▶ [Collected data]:

= = =

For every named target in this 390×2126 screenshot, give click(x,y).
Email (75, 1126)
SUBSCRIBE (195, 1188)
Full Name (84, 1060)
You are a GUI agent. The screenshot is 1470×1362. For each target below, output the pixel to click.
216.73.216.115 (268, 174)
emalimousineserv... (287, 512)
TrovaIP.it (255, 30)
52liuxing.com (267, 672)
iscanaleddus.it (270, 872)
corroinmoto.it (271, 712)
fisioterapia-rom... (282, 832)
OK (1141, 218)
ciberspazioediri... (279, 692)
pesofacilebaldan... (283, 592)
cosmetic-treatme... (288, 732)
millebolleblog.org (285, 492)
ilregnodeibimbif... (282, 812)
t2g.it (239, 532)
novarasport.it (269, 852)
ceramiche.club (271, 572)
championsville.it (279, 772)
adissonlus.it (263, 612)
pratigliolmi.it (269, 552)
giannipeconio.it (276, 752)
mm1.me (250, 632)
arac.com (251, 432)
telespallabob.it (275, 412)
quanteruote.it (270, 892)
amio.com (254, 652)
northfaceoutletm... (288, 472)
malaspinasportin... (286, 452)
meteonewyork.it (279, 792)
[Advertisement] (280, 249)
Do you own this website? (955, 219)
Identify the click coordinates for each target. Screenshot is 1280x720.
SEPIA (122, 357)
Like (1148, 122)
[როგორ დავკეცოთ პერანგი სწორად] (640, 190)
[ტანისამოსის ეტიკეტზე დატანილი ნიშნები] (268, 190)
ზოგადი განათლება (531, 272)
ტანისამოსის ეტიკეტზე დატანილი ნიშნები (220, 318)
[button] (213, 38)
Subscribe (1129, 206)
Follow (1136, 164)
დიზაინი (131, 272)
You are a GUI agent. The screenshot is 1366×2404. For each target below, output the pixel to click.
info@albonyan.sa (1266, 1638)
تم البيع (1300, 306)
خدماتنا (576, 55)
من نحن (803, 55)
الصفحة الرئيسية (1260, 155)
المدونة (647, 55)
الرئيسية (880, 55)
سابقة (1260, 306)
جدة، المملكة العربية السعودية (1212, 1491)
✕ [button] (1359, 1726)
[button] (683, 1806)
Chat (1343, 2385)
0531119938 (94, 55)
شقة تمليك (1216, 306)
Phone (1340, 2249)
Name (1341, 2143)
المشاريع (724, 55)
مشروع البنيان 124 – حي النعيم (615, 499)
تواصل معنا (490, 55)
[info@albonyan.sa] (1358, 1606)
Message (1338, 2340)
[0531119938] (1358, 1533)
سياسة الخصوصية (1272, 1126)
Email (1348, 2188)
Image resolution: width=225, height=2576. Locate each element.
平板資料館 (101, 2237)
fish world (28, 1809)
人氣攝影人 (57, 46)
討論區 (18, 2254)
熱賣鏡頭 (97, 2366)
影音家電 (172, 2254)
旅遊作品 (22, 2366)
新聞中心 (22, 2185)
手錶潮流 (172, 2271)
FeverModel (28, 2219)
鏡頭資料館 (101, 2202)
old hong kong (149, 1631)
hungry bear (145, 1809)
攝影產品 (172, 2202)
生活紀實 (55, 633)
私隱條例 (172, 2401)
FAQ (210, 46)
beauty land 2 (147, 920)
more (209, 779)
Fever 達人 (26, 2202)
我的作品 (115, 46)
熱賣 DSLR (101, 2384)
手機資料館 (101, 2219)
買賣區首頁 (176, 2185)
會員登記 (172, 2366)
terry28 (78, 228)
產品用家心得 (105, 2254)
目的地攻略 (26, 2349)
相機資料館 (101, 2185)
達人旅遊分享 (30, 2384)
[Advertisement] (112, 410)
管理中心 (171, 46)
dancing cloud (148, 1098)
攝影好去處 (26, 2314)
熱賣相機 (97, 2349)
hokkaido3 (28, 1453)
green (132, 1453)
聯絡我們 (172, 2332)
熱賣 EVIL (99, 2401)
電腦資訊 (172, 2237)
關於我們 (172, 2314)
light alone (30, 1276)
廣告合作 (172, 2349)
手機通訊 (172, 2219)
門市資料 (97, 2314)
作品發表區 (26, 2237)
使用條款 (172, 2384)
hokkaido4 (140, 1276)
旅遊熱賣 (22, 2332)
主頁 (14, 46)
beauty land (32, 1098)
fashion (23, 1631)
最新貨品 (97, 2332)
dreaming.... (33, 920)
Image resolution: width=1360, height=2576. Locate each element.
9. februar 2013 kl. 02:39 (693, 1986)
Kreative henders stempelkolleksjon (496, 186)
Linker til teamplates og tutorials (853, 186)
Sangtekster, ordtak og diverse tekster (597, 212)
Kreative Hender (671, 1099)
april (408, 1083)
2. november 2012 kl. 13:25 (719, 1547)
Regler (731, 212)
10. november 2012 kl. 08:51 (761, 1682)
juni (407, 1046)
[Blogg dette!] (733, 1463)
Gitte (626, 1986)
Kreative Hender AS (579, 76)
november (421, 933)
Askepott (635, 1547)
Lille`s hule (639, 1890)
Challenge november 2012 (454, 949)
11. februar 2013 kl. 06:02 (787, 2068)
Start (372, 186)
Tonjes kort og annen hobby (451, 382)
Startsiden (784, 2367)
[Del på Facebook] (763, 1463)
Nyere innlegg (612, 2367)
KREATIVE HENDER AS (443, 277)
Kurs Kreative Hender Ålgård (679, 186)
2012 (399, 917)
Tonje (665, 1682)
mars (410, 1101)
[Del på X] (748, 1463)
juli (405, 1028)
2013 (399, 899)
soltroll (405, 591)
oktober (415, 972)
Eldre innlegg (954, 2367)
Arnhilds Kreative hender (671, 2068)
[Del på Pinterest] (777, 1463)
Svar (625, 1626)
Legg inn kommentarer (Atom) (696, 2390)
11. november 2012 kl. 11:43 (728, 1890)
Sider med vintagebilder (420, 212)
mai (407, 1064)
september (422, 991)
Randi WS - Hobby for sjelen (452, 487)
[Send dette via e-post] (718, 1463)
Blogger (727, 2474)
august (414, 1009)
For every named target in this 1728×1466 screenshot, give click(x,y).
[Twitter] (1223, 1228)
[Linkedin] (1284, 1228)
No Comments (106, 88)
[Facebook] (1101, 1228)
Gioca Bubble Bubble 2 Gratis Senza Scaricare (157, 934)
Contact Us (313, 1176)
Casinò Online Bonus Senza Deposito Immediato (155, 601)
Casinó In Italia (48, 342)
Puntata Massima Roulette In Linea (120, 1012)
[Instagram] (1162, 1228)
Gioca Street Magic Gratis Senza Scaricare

= = =

▶ [What needs to be done]:
Search the data above for the string "height" and report each line that holds it.

▶ [Expected answer]:
Image resolution: width=225, height=2576. Locate each element.
Image resolution: width=1360, height=2576. Locate each element.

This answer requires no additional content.